In the footage that has been released, Officer Loehman, at 7:16 in the video, can be seen immediately shooting Tamir Rice after opening his car door, then clumsily falling down on the ground, before taking cover behind the car where he appears to be nursing a twisted leg of his own.
How Eric Garner Died
On July 17, Eric Garner was choked to death by Officer Daniel Pantaleo in Staten Island, New York. His death was ruled a homicide.
As brutal as it is to watch, no words can say quite what this video conveys.
Almost universally, people all over the world feel that the death of Eric Garner was tragic, avoidable, and, at the very least, an excessive use of force.
The Tragic Aftermath in the Choking Death of Eric Garner
What's equally troubling, but shown much less, is the almost unimaginable seven minutes that an unconscious, and possibly dead, Eric Garner laid handcuffed on the ground while officers stared at him and offered no substantive form of first aid whatsoever. Again, consider a role reversal of any kind in which Eric Garner choked a handcuffed man unconscious and stared at him for seven crucial minutes instead of frantically performing CPR or seeking urgent help from the scores of surrounding professionals.
Or, could you imagine any scenario in which someone you loved (or even liked a little) loses consciousness after some violent injury, doesn't respond to your touch or words, and you, a trained professional, just stare at them not for a few seconds, or even two to three minutes, but for seven crucial minutes? It would NEVER happen.

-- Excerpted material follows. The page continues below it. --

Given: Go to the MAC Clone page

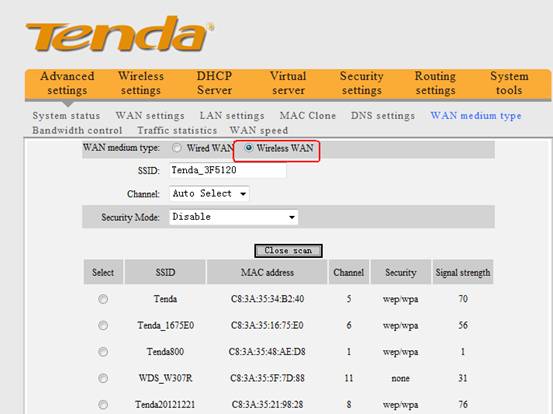Looking at the screenshot, I should pyautogui.click(x=308, y=116).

These three cases were by no means chosen because they are the only three cases on record in which police officers exhibited a willful lack of regard for their victims, but because these all happened in the latter half of this year. Sadly, scores of similar cases exist all over the country and it is nearly unfathomable to imagine police officers, or any human beings with half a heart, behaving this way with anyone they loved or cherished.
Instead of conveying positive emotions of any kind, quite the opposite effect, in fact, is conveyed to African Americans when victims of police violence are treated with the regard one would give a dead rodent. It must be accepted by the wider public that these post-tragedy behaviors only fuel the narrative that racism, be it subconscious or otherwise, is what allows those chosen to protect and serve do anything but.